Ha imparato a programmare a 81 anni.
E ci ha insegnato cosa vuol dire inclusione digitale.
Quando è andata in pensione, Masako Wakamiya aveva 60 anni. Come tanti, si è ritrovata con giornate vuote, amici che sparivano e il senso che il mondo digitale fosse fatto per altri. Più giovani, più veloci, più connessi.
Ma Masako non ci sta. Compra un computer, si insegna Excel da sola, poi inizia a programmare. A 81 anni crea la sua prima app per iOS. Si chiama Hinadan e aiuta gli anziani a ricordare la corretta disposizione delle bambole in una tradizione giapponese. L’app va bene, piace, funziona.
Apple la invita a parlare alla Worldwide Developers Conference. Lei sale sul palco e dice: “Non è mai troppo tardi per imparare”.

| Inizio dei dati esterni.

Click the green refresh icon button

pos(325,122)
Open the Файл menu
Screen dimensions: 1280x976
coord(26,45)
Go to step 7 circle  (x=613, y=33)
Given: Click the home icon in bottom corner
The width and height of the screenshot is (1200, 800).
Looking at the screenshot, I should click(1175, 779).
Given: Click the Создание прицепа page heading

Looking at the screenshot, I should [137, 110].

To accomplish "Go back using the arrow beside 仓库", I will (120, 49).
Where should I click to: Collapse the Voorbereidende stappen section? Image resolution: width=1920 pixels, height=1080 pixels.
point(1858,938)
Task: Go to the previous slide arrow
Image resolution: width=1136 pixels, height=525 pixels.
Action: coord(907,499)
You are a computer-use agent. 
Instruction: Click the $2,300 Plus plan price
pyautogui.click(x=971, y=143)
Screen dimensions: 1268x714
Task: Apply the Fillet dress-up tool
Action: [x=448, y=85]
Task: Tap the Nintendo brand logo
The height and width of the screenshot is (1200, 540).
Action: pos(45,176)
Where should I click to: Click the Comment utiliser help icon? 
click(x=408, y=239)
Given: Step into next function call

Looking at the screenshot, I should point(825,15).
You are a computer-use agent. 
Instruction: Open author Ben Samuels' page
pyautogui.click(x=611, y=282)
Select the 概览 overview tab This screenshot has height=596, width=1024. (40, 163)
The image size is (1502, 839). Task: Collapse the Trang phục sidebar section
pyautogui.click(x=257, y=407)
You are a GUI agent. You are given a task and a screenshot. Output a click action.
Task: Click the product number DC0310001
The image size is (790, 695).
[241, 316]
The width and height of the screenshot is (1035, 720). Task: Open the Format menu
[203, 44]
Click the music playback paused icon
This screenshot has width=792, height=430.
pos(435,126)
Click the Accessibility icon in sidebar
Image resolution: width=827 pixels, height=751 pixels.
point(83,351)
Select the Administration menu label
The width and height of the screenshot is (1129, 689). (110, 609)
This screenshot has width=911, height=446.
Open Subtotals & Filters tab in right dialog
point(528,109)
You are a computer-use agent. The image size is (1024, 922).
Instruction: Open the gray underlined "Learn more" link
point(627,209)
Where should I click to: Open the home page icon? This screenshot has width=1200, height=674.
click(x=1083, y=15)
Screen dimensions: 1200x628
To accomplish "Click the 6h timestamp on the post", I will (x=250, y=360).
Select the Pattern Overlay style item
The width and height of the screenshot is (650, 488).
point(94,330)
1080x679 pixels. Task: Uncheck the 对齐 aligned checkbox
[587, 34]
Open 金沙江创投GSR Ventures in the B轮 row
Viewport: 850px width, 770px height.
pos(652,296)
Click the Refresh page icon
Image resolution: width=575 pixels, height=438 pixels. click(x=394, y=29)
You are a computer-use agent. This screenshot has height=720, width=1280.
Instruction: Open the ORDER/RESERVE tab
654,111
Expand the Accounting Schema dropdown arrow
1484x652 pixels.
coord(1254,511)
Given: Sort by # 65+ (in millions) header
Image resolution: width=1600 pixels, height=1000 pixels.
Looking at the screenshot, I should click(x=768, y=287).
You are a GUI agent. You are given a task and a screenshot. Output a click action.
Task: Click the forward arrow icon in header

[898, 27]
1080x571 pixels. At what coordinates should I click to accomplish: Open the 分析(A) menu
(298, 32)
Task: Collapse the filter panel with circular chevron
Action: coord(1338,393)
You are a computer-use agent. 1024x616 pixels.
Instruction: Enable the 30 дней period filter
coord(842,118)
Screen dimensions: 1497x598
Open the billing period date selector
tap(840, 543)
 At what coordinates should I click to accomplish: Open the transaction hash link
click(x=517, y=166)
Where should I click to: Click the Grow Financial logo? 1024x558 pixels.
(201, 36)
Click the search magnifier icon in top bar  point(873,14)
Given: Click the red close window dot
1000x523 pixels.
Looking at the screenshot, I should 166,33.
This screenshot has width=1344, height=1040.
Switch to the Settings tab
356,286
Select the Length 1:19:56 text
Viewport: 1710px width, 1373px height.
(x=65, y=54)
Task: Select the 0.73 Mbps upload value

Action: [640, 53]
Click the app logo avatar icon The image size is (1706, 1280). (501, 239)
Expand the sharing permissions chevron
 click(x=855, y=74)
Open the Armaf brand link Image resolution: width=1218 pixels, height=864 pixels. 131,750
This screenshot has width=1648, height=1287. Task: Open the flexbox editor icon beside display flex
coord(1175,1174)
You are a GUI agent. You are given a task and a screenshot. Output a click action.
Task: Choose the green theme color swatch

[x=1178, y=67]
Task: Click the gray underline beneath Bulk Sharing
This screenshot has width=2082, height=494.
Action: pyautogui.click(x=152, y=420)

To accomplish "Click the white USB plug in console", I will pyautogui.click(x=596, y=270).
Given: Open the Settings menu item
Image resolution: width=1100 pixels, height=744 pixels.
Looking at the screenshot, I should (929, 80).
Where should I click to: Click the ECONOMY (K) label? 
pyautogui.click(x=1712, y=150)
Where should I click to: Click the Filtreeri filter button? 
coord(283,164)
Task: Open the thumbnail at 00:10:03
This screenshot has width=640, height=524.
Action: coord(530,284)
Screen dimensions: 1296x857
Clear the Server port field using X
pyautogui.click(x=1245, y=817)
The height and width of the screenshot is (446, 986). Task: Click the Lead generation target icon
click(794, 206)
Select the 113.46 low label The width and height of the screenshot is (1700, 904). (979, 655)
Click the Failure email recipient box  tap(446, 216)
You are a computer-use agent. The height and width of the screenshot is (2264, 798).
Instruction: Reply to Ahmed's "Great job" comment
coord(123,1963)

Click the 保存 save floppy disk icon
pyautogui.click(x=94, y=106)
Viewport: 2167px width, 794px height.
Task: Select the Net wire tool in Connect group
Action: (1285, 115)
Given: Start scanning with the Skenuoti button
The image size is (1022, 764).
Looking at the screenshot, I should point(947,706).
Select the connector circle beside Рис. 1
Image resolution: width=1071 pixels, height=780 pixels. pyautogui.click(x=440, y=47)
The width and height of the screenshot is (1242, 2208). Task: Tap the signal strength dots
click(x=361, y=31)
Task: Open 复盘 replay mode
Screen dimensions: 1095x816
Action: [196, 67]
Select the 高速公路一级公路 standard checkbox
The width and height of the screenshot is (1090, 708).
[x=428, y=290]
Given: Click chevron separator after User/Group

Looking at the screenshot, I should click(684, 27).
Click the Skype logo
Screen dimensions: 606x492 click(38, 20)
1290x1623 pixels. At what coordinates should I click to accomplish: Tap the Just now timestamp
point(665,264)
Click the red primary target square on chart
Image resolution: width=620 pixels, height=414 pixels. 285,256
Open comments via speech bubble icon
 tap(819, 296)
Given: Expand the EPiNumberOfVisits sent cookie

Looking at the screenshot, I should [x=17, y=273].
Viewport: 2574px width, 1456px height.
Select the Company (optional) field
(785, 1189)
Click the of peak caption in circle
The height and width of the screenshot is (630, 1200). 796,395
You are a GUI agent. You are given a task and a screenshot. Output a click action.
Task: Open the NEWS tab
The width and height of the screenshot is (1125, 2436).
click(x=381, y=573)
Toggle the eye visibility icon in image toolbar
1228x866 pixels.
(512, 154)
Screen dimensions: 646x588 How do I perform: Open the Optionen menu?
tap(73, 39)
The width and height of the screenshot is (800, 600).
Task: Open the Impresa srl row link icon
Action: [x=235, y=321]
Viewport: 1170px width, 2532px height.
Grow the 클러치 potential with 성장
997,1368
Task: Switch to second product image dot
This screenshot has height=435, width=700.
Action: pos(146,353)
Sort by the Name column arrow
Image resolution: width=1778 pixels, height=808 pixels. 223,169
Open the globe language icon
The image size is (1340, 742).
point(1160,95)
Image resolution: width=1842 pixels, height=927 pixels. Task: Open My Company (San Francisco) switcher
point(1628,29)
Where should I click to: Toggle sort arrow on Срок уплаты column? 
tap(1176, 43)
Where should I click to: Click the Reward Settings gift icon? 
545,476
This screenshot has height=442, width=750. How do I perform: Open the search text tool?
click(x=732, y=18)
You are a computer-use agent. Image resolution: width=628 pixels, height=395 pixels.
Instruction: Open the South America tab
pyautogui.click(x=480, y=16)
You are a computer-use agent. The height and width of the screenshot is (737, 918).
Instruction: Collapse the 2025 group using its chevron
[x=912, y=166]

Il problema non sono gli anziani, ma il mondo digitale, che viene progettato come se gli anziani non esistessero. Tutto è pensato per chi scorre veloce, per chi ha la vista perfetta, le mani ferme, la memoria fresca. E invece l’accessibilità viene ancora vista come un’aggiunta, una funzione in più, un’opzione, non una priorità.
E allora ecco il paradosso: gli anziani non si avvicinano al digitale perché il digitale non si avvicina a loro. Masako l’ha fatto, non perché fosse un genio, ma perché nessuno l’ha fermata, nessuno le ha detto che non poteva provarci. Il vero limite non è l’età, è l’idea che abbiamo dell’età.
E finché costruiamo un digitale che esclude chi è più lento, più stanco, più fragile, stiamo solo progettando il nostro stesso abbandono.